TASK DIRECTIONS:
Can you restate the lines of the entries below, word for word, from the first one through the line that includes "This screenshot has width=1280, height=800."?

INPUT RECORDS:
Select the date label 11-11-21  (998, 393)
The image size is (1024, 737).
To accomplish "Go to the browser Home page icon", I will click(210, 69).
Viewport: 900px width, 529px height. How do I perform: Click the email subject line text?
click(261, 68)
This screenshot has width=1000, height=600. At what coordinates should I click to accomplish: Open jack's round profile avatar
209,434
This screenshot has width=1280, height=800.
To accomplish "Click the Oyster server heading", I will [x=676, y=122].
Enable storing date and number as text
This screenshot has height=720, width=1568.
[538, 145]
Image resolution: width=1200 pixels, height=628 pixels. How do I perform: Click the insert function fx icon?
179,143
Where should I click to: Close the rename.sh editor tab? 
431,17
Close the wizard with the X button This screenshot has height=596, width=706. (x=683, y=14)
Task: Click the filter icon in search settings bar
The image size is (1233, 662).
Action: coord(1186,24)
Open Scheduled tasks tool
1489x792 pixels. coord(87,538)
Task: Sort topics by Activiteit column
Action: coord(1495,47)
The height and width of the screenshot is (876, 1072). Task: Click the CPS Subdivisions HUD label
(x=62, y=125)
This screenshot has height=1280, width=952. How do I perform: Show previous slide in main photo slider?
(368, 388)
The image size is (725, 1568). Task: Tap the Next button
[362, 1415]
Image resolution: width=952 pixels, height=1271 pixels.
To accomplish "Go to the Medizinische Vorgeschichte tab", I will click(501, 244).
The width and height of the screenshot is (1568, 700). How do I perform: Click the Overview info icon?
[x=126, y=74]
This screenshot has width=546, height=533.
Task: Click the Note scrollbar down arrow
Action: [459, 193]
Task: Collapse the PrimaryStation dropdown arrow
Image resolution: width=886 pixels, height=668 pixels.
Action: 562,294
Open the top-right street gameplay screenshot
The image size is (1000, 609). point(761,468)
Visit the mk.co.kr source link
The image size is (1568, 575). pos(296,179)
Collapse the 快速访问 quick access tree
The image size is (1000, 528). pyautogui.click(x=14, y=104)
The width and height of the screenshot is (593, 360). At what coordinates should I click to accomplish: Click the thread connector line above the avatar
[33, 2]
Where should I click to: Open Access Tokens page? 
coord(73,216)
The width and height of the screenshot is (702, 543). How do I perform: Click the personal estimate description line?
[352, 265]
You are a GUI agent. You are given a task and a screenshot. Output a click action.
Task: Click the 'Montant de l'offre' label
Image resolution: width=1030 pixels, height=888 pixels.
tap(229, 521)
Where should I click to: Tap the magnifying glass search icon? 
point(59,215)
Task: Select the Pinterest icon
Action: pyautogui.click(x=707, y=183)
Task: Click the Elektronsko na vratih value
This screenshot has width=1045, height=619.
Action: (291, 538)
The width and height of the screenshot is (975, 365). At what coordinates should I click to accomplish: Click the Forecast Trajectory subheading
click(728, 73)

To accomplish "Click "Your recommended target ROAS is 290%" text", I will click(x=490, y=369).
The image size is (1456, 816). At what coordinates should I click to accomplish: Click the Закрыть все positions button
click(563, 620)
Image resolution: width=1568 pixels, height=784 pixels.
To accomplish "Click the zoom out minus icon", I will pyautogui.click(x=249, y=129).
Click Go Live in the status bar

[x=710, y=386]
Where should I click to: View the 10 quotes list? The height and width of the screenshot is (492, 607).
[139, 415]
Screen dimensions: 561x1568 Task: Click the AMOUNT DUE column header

RESULT OF THIS EXERCISE:
Select the date label 11-11-21  (998, 393)
The image size is (1024, 737).
To accomplish "Go to the browser Home page icon", I will click(210, 69).
Viewport: 900px width, 529px height. How do I perform: Click the email subject line text?
click(261, 68)
This screenshot has width=1000, height=600. At what coordinates should I click to accomplish: Open jack's round profile avatar
209,434
This screenshot has width=1280, height=800.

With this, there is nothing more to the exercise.